Given passage:
'''

Sometimes I want to switch back to some terminal tab/window and find a command that I nkow I ran in that session, but now it's flooded with 1000+ commands that I've entered elsewhere, making it difficult to find what I'm looking for. So the shared history is both useful and a hindrance, depending on the scenario.
Compare with atuin: I can filter by commands entered specifically within the current shell, or across all shell sessions, and possibly even across other hosts (when using atuin's sync functionality -- haven't tried that yet).
Given the metadata that atuin collects (current working directory, start time, exit status, duration, etc) I'm sure there are some other clever things that can be done with my shell history now, vs the the "line per entry, with optional start timestamp" approach used by zsh's builtin history functionality. Actually, more on that first point: you can also filter by commands entered within the current directory.
All that jumps out to me from that page is sync, which is nice, but not life-changing.
I guess I’m looking for more of a personal experience anecdote, where someone could explain how its other features made it worth signing up for another sync service and learning a new thing. It may be the best thing since sliced bread but that page doesn’t say why I should try it.
- all the data is stored in a sqlite db, so it's actually structured, as opposed to just being in an adhoc text format
- this matters because it's capturing not just what commands were run, but metadata about the commands as well. Of particular interest to me is that ot captures the start and end time for every history entry so you can get timing data even if you forget to use `time`
- it provides much more fine-grained control over what makes it into the database than shells provide for controlling what makes it into their built-in history. For example, it has built-in support for filtering out common kinds of secrets/tokens/etc.
It's also in active development with a friendly and helpful creator/project lead, an active community, and an ever growing feature set.
I'd recommend giving it a try; as far as I'm concerned, it's best-in-class for managing shell history
> Of particular interest to me is that ot captures the start and end time for every history entry so you can get timing data even if you forget to use `time`
That’s potentially an incredible useful feature to integrate with all that metadata! Very very interesting.

'''

Data supplied:
'''

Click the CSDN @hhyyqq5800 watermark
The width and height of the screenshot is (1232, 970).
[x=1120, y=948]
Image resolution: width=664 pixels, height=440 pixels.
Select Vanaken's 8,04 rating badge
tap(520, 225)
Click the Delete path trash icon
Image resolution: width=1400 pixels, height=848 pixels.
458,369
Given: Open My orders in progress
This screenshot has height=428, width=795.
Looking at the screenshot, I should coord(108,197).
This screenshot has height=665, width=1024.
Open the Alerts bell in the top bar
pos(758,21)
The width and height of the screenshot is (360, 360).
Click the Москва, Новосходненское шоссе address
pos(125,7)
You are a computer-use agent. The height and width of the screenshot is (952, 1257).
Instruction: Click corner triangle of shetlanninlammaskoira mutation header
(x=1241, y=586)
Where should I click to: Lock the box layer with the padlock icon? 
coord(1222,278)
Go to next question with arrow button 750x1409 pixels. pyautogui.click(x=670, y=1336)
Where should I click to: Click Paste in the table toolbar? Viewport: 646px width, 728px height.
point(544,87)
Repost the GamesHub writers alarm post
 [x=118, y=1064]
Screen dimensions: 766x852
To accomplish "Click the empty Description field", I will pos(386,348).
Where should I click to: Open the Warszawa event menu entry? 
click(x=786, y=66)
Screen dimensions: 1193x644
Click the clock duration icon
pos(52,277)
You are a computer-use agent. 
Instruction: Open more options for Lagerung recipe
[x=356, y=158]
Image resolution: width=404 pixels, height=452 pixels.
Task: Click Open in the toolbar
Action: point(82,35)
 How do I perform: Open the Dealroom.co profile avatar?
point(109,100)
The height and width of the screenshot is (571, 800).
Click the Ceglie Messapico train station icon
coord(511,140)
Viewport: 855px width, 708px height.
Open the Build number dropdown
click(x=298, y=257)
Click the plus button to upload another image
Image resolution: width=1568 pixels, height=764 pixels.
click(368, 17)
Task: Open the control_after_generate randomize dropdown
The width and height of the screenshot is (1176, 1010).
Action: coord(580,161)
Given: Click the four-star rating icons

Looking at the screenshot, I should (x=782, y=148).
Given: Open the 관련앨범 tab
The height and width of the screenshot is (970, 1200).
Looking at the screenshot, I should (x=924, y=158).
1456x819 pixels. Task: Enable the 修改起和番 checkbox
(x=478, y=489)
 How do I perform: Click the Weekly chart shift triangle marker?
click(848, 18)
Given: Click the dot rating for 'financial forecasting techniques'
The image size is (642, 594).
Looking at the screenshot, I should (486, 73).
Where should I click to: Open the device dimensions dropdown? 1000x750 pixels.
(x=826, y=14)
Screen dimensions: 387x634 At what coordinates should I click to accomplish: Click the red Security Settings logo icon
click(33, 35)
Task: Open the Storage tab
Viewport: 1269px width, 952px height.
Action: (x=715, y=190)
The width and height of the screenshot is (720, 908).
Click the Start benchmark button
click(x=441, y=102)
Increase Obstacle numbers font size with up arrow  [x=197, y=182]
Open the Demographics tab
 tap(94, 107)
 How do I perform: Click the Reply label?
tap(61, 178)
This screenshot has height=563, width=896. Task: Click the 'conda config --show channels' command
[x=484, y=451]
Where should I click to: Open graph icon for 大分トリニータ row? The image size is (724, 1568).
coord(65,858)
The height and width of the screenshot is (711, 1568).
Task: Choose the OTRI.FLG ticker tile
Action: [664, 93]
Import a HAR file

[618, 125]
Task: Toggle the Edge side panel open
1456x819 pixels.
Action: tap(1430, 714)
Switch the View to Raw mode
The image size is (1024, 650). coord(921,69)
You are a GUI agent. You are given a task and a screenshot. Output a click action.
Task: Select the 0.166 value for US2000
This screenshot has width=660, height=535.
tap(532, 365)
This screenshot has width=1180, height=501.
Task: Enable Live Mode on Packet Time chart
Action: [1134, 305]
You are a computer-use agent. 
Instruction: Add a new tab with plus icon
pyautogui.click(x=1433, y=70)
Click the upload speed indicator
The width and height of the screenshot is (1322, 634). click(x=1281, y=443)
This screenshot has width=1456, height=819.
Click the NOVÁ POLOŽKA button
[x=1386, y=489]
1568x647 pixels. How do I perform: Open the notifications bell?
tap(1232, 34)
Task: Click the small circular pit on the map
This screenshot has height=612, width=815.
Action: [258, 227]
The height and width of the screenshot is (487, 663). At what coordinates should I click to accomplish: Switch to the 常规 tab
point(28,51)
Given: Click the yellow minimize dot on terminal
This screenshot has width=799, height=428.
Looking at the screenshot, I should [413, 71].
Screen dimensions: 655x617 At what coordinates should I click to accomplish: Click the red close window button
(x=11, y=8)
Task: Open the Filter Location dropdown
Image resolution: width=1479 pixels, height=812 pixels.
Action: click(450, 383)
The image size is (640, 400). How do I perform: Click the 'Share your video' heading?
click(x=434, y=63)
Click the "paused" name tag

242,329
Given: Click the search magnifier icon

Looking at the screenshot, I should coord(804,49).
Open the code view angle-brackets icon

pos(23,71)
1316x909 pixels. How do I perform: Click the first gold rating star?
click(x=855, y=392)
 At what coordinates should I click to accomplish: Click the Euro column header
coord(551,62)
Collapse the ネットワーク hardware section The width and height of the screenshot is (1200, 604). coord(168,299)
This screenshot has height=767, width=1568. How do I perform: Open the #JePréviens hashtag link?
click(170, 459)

'''

Direction 1:
Answer these from the discussion of atuin:
(a) In what kind of database does atuin store all its data?
(b) Besides the current shell and all shell sessions, what else can commands be filtered by?
(c) What does atuin have built-in support for filtering out of the history?
Direction 2:
Reproduce the part of the atuin discussion that starts at the words "Compare with atuin: I" and ends after the words "tried that yet).".
Direction 3:
Take the discussion of atuin further from its last line.
The data has no connection to the discussion of atuin.

Answer 1:
(a) A sqlite db.
(b) Commands entered within the current directory.
(c) Common kinds of secrets and tokens.

Answer 2:
Compare with atuin: I can filter by commands entered specifically within the current shell, or across all shell sessions, and possibly even across other hosts (when using atuin's sync functionality -- haven't tried that yet).

Answer 3:
Fair point, I've been using atuin for a few years on a few machines but never once felt the need to set up sync. I forgot sync was even a feature! It's certainly over-emphasized on the web page.
I use it mainly because a) it stores data about command history in a proper database that's easy to query (what century is this? How do other tools justify dumping what should be structured information into some god-awful mess of semi-structured text files?) and b) it makes a clean separation between SESSION, DIRECTORY and GLOBAL scopes which means you can explicitly use a recency or a locality filter (I don't want irrelevant commands cluttering my history).
For me, syncing across machines and other shell sessions was enough to justify shelling out the $0 and 5 minutes it took to install and learn the tool.
I just watched this video: https://youtu.be/WB7qojkkVVU?si=_sqnKlXrblLSwrs8
and there still seems to be nothing that stands out about atuin. I do think it might be easier to work with the data in a database. Personally I don't see a reason to use this service .
- Filter by commands run within the current shell session
- Filter by commands run within the current working directory
- Filter by commands run across hosts (as opposed to filtering commands run on your local machine)
- Filter by commands run within the current shell session
- All of the above searching functionality, with nice fuzzy finding support, time stamps, etc.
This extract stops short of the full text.